Former Shin Bet head: Israeli-Palestinian conflict more dangerous than a nuclear Iran

Diskin calls for settlement freeze outside main blocs, to stop settlement growth from getting out of control.

Yuval Diskin speaking on Geneva Initiative 370 (photo credit: Shalom Anasi)
Yuval Diskin speaking on Geneva Initiative 370
(photo credit: Shalom Anasi)
The Israeli-Palestinian conflict is more of an existential threat to this nation than a nuclear Iran, former Shin Bet Chief Yuval Diskin said on Wednesday night.
To solve the conflict, Israel must immediately freeze Jewish building in the West Bank outside the settlement blocs, and pledge to release all Palestinian prisoners at the end of the negotiations, Diskin said at the 10th anniversary event hosted by the Geneva Initiative.
“The implications of the absence of a solution to the Israeli-Palestinian conflict is more existential than the Iranian nuclear issue,” Diskin told an audience at the Tel Aviv Museum of Art.
Sources close to Prime Minister Binyamin Netanyahu slammed Diskin and his comments, saying that “anyone who thinks that the Palestinian threat is greater than the threat of a nuclear bomb in the hands of Iran, which calls for the destruction of the Sate of Israel is divorced from reality and lacking any strategic vision.”
According to the sources, Netanyahu will continue to work to remove the Iranian nuclear threat, and simultaneously try to move forward to a diplomatic solution with the Palestinians; but only one that will maintain Israel’s security interests.
Netanyahu will be influenced by neither “recycled statements, nor the righteous preaching that flows from the personal frustration of someone who wanted to be appointed the head of the Mossad, but did not get the job,” the sources said.

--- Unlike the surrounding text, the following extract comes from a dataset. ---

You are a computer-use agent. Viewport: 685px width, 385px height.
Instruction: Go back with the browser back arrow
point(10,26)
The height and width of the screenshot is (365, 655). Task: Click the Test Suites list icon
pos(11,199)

In his speech, Diskin outlined a plan to foster an atmosphere that could lead to a two-state solution.
“First, most immediate and more important than anything, is to immediately freeze all the settlements outside of the big settlements blocs,” Diskin said to a round of applause in the large, packed auditorium, which included diplomats and politicians.
Such a step would help restore faith that something has changed and it would also stop West Bank settlement growth from getting out of control, Diskin said.

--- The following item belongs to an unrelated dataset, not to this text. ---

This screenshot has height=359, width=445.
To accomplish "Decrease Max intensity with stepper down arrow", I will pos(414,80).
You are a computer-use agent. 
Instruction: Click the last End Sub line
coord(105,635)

Second, Palestinian prisoners should be released at the final stages of negotiations, even though this is an emotional point for the Israeli public.
“A peace agreement justifies even the release of Palestinian prisoners, but this should be done only at the final stages,” said Diskin.
This kind of release differs from the “cynical political” deal reached now, in which Palestinian prisoners were released to allow for continued settlement building, Diskin said.
“We must change the Israeli and Palestinian public attitude from a feeling that there is only a past, to one of belief that there is also a future,” Diskin said.
“We have to believe in the path and our leaders have to be clear they support two states for two people,” Diskin said.
“There has to be a dramatic change in Israel’s political map, in which there will be a new coalition composed of parties that support peace,” he added.
Palestinian Authority President Mahmoud Abbas must speak of peace in the Knesset and Israeli leaders should speak before Palestinian Fatah politicians in Ramallah, Diskin proposed.
One also has to look to Israel’s neighbors for help in the resolution of the conflict, Diskin said.
Jordan and Egypt, he said, should be brought into the negotiations at an early stage and this “is critical for its success and its future,” he said.
It is important for the US to strengthen its ties with the new Egyptian government, Diskin said.
There have been dramatic changes in the region, brought on by the Arab spring and the threat of a nuclear Iran, that require Israel to think of a new regional strategy in which it re-evaluates both the dangers and the opportunities, including creating closer ties with Jordan and Egypt, Diskin said.
He dismissed those on the Israeli Right who call for a Palestinian state in Jordan.
Jordan cannot be the homeland for the Palestinian people for the same reason that Uganda cannot be the homeland for the Jewish people, said Diskin.
UN Special Coordinator for the Middle East Peace Process, Robert Serry, said that “the international community is becoming increasingly impatient and that is why we stand to lose much if the talks fail again.”
He reminded the Israeli public that “there is a partner in Ramallah” and that now was the time to capitalize on the Arab League Initiative to resolve the conflict that promised to normalize relations with Israel.
Serry said that this nine month round of direct talks between Israel and the Palestinians, which US Secretary of State John Kerry hopes to boost in his visit here on Thursday and Friday, could be the last chance to reach an agreement for a two state solution.
Herb Keinon contributed to this report.